Upgrade your English, math and science courses for entry into the program of your choice. Succeed with the help of NIC’s supportive instructors. Courses are flexible and start several times a year so you can learn at your own pace. We offer daytime and evening options. Learn more

Before Classes Begin

  1. Submit a Criminal Record Check permission form so that the college can get your criminal record check done. This form will be sent to you when you are offered a seat in the program.
  2. Hold a current CPR Health Care provider (HRT-015) certificate or equivalent and have completed a Workplace Hazardous Material Information System (WHMIS) course.

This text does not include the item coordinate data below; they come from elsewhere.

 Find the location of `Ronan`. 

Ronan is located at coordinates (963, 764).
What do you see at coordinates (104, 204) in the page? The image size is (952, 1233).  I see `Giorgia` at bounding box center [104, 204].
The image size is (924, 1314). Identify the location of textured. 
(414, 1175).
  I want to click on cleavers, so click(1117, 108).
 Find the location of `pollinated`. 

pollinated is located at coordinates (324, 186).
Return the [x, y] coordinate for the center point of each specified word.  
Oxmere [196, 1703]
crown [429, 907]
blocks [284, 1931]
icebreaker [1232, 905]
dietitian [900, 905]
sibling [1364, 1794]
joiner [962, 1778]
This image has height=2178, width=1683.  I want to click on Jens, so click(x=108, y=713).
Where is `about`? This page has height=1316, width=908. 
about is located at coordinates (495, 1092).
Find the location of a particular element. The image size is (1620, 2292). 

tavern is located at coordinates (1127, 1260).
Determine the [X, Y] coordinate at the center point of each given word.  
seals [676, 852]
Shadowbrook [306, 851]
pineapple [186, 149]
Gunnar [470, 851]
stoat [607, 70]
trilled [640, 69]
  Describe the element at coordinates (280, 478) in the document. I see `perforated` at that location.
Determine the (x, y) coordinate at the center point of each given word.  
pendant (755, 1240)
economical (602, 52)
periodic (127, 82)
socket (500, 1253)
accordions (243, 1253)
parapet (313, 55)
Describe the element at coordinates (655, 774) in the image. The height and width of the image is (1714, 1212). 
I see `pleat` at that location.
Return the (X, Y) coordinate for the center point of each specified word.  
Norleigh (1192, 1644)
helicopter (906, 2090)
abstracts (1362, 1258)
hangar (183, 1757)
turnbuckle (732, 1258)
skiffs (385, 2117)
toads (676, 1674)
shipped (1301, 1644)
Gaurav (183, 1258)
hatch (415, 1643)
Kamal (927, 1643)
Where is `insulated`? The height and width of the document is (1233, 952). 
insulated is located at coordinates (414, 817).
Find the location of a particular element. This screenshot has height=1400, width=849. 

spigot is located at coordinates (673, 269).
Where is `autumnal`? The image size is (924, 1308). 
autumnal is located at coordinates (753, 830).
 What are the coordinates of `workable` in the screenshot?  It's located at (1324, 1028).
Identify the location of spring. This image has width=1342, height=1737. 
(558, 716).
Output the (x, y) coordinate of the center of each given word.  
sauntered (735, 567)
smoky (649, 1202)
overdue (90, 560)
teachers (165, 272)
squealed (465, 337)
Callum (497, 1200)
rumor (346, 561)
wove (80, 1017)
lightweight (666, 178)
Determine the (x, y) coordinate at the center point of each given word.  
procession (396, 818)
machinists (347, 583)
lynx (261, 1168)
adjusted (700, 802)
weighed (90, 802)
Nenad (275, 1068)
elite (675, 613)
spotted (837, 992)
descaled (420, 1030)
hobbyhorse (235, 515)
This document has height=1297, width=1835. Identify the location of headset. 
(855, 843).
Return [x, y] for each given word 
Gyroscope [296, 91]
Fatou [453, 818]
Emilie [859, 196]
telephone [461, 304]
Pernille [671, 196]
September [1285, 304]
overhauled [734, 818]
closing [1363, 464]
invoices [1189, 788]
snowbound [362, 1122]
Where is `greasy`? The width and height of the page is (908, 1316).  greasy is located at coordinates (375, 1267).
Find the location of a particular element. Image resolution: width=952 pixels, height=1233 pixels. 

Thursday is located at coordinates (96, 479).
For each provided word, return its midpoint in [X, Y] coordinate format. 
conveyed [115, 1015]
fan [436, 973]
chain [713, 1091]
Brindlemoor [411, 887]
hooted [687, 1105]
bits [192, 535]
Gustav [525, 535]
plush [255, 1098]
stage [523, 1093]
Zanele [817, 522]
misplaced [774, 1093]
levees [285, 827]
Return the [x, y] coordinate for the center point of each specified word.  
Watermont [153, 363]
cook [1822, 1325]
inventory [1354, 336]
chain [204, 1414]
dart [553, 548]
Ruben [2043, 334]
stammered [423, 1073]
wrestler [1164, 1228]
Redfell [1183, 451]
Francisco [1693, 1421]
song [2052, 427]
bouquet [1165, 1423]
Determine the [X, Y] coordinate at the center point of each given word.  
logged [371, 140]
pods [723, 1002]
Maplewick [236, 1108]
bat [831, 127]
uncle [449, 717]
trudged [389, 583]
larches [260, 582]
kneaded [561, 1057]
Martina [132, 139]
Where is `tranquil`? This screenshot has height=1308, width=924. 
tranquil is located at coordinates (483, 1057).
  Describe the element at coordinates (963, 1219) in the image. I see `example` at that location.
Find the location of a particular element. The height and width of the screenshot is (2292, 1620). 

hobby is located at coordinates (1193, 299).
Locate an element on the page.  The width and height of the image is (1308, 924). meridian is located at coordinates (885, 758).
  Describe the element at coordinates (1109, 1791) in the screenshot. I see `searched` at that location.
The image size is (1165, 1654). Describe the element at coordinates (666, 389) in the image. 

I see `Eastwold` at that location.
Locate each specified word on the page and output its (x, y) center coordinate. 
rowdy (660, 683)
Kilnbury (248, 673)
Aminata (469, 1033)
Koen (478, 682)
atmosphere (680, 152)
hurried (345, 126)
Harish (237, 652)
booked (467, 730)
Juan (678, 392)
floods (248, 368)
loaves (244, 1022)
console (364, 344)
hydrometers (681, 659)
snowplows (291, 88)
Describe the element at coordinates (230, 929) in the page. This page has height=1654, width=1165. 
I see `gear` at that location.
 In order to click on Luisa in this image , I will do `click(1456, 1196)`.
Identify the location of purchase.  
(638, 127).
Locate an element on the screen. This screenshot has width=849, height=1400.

A photocopy of these certificates must be presented to the faculty on the first day of classes. It is the responsibility of the students to maintain their CPR Level HCP certification throughout the program.
  3. Submit a completed immunization form. This immunization form should be validated by the public health nurse at your local health unit. This form must be presented to the faculty on the first day of class.
  4. Attend a group information session. This mandatory session is designed to assist students in making an informed decision about pursuing a career as a licensed practical nurse. The admissions department will send you an invitation with details regarding the date and time of the information session.
  5. Some prospective students may be required to have an interview at the discretion of the department chair or designate.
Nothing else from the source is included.